State policies that rely only on treatment programs or on criminal penalties to help get pregnant women who use drugs into rehabilitation aren't as effective as those that use multiple approaches, according to new research from UMD's School of Public Health.
The study, published in the journal Addictive Behaviors, explored state-level, prenatal substance-use policies and how they impacted the likelihood that pregnant women were admitted for substance abuse treatment. They found that states with a combination of treatment and support, clinician-reporting requirements and criminal justice measures were most successful at getting women into treatment.
Health economist Mir M. Ali, doctoral candidate Priscilla Novak and associate professor Jie Chen, all in the Department of Health Services Administration, worked with colleagues at the University of Minnesota and RTI International to analyze a dataset of millions of admissions to substance treatment centers nationwide between 2002 and 2014.
The study found that states such as Alabama with prenatal drug-use policies that focused only on criminal punishment were the least likely to admit women for drug treatment programs. States like Maryland and Virginia that have adopted prenatal substance use policies that take a multifaceted, comprehensive approach had the highest use of substance-use disorder treatment by pregnant women.
“This approach may facilitate more open communication around substance use and dependence between women and their healthcare providers,” Novak said. “It may be that in states where there is criminalization but not treatment, women are more likely to withhold substance use information from their provider.”
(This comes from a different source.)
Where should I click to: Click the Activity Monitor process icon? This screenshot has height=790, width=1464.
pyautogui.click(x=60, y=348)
On their own, criminal measures can discourage women from seeking medical help, and women in at least 45 states have faced criminal charges for drug use during pregnancy, ProPublica reports.
But when coupled with other policies, criminal penalties can motivate doctors to refer women to services and help ensure that pregnant women with substance use disorder enter treatment, Novak said.
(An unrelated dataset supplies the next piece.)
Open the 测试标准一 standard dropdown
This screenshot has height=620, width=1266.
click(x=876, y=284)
Women who abuse substances during pregnancy are in danger of extended hospitalization, illness, violence and death, and their newborns often experience poor birth outcomes and chronic health conditions, while babies born to mothers who abuse drugs may experience neonatal withdrawal syndrome.
The study’s findings highlight the role of state policy in health outcomes for women and their children and have significant implications for lawmakers and officials looking to craft public policies that safeguard health.
“For states that currently have no policy, the evidence would suggest that a comprehensive policy is superior in terms of getting substance using women into treatment,” Novak said.